“Meatballs” by  Jury S. Judge

“Meatballs” by Jury S. Judge

Four Poems

by Kay Ulanday Barrett



After Gloria Anzaldúa

A child isn’t so much
a discovery
but a dragging.

Rene F. is informed
that you are
in fact
in love with her.

Joseph Pinkett found a love letter
you wrote and stole it, gave it to her.

She kisses you in the basement
after CCD class for approximately
six minutes
six lifetimes
six laps in kilometers

or miles  
or basically,
your mouth feels like

become bruises after signing
the cross so many times.
Fair exchange.

Still refuse anything
but shorts and pants.

scraped knees from a
belly kick
telling you,
be a girl

you crave that 1.5 inch gap between the skirt
and whatever happens between inner thighs.

The. gap.

Sylvia was the first girl to take you there,
where you stayed.
you never wanted to leave.

Kicked out
Spat at
YOU are not my child!

Found making out with the first real girlfriend.
Here, learn kissing can be mistaken for bloodletting.

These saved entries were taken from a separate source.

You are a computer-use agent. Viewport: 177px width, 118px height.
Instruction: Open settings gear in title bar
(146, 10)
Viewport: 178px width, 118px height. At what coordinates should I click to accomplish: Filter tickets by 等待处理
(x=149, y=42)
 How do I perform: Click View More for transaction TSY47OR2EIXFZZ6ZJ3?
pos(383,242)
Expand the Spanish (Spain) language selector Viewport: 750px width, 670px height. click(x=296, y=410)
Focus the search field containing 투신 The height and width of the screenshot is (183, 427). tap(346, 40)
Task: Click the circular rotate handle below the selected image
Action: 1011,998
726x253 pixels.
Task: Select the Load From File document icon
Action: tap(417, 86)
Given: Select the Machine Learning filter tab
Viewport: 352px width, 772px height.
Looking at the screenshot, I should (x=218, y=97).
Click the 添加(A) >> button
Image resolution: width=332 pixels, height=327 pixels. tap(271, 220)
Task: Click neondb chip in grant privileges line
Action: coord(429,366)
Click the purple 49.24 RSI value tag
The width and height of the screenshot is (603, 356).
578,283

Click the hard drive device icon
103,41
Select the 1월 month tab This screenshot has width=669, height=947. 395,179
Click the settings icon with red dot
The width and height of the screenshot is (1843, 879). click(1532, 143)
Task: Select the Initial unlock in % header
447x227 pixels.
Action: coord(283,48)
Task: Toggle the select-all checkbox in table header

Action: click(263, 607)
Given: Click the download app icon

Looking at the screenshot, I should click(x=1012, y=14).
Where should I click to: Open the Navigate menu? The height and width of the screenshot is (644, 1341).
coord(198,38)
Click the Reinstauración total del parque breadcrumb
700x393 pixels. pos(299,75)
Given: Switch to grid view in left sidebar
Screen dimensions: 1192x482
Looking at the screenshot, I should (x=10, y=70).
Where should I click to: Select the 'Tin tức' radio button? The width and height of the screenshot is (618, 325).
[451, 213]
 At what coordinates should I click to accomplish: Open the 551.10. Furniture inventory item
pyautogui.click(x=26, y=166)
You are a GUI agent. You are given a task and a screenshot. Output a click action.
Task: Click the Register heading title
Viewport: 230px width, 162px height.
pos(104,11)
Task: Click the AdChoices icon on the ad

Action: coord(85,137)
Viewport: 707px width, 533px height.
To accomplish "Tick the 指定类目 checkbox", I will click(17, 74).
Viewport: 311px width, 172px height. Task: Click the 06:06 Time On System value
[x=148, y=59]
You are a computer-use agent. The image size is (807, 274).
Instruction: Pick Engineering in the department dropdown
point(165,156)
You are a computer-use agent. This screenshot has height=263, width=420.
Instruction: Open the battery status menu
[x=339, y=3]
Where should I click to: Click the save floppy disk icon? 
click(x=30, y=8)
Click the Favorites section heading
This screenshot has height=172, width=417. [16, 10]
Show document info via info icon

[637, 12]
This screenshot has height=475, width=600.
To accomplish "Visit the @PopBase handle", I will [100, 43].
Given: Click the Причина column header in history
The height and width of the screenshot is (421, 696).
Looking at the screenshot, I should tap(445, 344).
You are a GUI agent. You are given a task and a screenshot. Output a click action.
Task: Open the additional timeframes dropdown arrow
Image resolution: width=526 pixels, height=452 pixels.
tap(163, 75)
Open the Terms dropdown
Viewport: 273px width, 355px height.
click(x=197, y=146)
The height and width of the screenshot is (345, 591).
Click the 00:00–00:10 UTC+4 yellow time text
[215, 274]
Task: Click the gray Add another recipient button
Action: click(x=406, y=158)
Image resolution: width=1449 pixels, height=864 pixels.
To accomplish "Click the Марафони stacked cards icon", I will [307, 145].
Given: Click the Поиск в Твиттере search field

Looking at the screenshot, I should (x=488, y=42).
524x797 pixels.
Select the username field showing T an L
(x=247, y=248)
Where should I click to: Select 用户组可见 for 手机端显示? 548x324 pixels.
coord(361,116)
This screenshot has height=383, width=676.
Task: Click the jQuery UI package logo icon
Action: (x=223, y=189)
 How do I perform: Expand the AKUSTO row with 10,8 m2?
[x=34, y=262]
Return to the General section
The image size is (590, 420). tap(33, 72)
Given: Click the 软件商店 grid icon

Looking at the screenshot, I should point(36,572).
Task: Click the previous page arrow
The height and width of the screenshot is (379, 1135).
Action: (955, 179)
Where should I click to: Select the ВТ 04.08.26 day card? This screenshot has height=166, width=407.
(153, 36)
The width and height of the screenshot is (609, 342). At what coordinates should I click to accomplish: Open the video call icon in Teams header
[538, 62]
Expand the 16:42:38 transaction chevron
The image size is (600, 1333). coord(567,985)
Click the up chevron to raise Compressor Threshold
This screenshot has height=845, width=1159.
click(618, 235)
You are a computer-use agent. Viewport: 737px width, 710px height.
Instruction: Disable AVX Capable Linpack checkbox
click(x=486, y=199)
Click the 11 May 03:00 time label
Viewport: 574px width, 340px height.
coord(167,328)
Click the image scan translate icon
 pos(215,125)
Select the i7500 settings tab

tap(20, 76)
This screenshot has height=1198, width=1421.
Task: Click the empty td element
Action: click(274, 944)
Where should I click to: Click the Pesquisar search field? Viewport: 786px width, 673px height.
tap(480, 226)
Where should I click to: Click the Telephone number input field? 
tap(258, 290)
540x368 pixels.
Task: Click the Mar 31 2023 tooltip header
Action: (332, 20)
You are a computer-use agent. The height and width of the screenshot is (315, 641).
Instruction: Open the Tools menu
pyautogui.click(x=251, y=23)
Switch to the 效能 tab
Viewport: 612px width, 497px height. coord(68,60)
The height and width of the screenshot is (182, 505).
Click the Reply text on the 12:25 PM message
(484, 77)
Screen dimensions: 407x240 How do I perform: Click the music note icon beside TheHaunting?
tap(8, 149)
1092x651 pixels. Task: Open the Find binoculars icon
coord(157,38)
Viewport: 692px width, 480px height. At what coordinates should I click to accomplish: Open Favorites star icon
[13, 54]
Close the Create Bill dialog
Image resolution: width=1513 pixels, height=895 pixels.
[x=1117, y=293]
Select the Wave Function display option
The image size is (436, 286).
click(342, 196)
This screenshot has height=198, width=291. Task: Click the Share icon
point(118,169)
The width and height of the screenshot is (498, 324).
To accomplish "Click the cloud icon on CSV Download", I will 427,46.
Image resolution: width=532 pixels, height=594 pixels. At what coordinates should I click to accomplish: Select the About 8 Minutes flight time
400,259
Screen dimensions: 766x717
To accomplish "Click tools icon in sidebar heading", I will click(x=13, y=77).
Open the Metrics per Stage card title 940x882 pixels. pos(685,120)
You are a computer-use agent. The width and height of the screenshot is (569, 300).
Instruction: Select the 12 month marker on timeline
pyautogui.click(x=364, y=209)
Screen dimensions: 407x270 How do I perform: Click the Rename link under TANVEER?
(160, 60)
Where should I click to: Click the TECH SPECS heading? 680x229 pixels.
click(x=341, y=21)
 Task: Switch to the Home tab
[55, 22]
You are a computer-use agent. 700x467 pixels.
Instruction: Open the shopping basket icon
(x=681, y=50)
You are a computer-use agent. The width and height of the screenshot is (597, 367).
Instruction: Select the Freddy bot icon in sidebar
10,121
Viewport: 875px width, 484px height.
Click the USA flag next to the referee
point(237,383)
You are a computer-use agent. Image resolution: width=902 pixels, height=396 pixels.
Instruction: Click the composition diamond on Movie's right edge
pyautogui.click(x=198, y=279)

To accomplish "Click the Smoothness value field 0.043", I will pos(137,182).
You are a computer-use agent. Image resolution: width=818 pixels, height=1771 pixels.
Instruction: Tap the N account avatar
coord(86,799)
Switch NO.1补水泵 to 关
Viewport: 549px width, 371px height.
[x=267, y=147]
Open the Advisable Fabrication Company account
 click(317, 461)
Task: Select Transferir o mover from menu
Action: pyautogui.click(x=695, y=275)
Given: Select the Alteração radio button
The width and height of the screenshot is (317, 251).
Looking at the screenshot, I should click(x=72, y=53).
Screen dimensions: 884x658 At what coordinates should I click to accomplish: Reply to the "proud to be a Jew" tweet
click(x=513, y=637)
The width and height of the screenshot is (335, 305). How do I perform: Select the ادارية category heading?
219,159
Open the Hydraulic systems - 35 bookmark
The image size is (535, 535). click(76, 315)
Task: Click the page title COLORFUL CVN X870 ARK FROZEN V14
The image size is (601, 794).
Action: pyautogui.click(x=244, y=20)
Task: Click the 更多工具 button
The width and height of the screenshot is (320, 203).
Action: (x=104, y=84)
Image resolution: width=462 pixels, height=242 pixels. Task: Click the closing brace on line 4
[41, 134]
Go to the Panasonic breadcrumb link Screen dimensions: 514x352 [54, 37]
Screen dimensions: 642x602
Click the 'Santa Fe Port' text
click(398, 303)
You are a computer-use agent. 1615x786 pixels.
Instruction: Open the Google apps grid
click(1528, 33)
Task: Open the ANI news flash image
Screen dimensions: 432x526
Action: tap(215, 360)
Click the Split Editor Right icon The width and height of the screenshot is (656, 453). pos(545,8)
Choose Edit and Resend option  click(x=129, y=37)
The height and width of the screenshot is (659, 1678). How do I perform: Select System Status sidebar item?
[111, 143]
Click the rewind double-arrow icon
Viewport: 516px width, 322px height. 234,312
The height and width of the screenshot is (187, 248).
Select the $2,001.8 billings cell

Your mama turned anything that
belonged to you
a weapon.

Whole hopes
thrashed to dust.

A heart there,
a crater,
is it still a

is a mother who
refuses to look you in the eye.

In response,
you move the food to the tenor
of small talk
you are terrible at.

Only talk about meals
— how the crab was,
did the fish need more salt?
Treaties signed by taste buds.

You plan vacation the same time as
mama goes back home
sa Pilipinas.

during your final goodbye
— you didn’t know that then —
she swells up in your hands.

It’s as though all of her becomes
blanket or dough. After this,
you never see her again.


The next time she
arrives to greet you,
accept the ashes.

Pantoum for the recital when my mother said,
don’t let them see you cry

as I child, I dressed as a bumblebee, buzzing.
on a stage, moved to music, the only brown child
at the entire recital, there I was, glowing.
I was taught to be a consummate performer!

on stage, moved to music, the only brown child
still, I knew all the steps, harmonized my muscles,
I was taught to be a consummate performer  —
once, I was shoved into the orchestra pit,

still, I knew all the steps, harmonized my muscles,
there, my stinger broken, determined, I crawled out of the hole
once, I was shoved into the orchestra pit!
all the white girls seemed… to laugh with the music?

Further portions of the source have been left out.